Don’t let money worries put you off applying for postgraduate study. Here are some options that can help you save the pennies.
When thinking about funding postgraduate study, the first method that comes to mind for most is a government-provided postgraduate loan. This relatively new concept is a great way to take the pressure off of paying straight away for tuition through savings or other means. For postgraduate study starting from August 2018, loans of up to £10,609 are available to put towards costs. This amount has increased slightly each year since the loan's conception in 2016, so may be even higher in time for courses starting in September 2019.
Unlike those provided for funding undergraduate study, this loan is not means-tested. This means that your household income is not taken into account to determine how much of the loan amount you are entitled to. Even if your course fees are lower than £10,609, you can still borrow the full amount and put the rest towards other living costs. Repayments on this loan start from the April following graduation (provided you are earning at least £21,000 a year), and the deadline for applications is rather relaxed, usually up to nine months after your course start date. Find out more about this loan on the UK government website.
For many, postgraduate study is seen a direct channel for improved career opportunities - especially to those who are already in work and thinking about their future career progression. A postgraduate degree can be mutually beneficial to degree-holders and their employers. Provided that this degree is relevant to your current job, and you will be learning skills that can be useful to your employer (e.g. leadership, management, contemporary strategy), some employers agree to fund their employee’s postgraduate study. This can be a great alternative to borrowing and the prospect of student debt.
If you’re unsure about your own situation with your employer there is never any harm in asking. The potential payoff is huge. Check out this article for advice on preparing a proposal for your employer.
Around half of all postgraduate students in the UK help fund their studies and living costs with part-time work, so be reassured that it is not an impossible feat! Many colleges and universities bear this in mind while scheduling courses, and the postgraduate courses at Pearson Business School are even structured to allow you to keep a full-time job going, as teaching is in several day blocks for each module.
Take note however, that it can be challenging to maintain this key balance between study and work. Good organisation will be crucial. If you enrol on a course with a reasonably flexible timetable it is generally recommended that you do not take on a job that demands more than around 10-15 hours a week to allow you enough time to study, but even a small part-time salary can really make a positive difference to your weekly budget.
Be sure to check with your institution to see how much time a week you are recommended to dedicate to independent study, so you can make an informed decision about what would work best for you.
Scholarships and bursaries
Here at Pearson Business School, we are in the process of confirming our postgraduate scholarships for September 2019, so watch this space or contact us for up to date information at email@example.com.

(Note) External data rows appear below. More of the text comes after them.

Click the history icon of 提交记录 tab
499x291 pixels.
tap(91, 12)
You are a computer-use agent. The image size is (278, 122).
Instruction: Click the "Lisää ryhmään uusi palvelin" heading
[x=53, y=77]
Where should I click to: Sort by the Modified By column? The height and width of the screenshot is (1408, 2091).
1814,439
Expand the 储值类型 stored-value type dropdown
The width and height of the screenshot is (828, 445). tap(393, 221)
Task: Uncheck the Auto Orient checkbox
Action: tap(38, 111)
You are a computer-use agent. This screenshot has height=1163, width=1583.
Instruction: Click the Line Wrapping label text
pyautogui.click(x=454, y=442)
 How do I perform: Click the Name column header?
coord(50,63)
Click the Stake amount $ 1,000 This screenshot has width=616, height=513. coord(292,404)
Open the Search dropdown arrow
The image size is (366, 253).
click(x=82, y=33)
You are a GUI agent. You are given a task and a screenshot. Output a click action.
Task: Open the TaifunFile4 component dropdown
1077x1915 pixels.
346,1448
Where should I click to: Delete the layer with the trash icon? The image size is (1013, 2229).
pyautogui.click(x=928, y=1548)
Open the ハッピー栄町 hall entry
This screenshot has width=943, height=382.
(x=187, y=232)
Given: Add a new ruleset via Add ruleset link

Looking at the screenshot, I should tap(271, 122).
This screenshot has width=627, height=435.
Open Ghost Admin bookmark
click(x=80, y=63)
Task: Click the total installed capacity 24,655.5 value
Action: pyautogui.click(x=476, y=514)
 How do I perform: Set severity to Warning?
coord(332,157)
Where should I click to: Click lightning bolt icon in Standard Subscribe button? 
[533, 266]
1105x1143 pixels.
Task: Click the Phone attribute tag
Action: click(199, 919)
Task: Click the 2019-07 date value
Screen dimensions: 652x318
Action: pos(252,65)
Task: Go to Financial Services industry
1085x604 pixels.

Outside of your chosen institution there are many other organisations that offer the chance to get hold of scholarships and bursaries. Here are a few of them:
- Postgraduate Search
- The Scholarship Hub
- Find A Masters
- The Sir Richard Stapley Educational Trust
While applications for postgraduate programmes and loans have relatively relaxed timescales, scholarships and bursaries usually come with strict application deadlines - so check in advance and be careful you're not caught out.
When it comes to postgraduate study, loyalty often pays. A huge amount of colleges and universities in the UK offer a discount or part-scholarship to their alumni (including Pearson Business School who offer a 10% discount on postgradute tuition), but even if you're not considering your own Alma Mater it’s worth checking the small print.
Depending on the institution, alumni are typically classed as those who studied for an undergraduate degree but this benefit can also extend to those who studied a short course, an evening class, or even a semester abroad at the institution in question. There are even universities in the UK known to offer discounts to those whose immediate family members are alumni or members of staff at the institution, so have a think and do your research about whether you might have any connections to the institutions you’re thinking of for your postgraduate degree.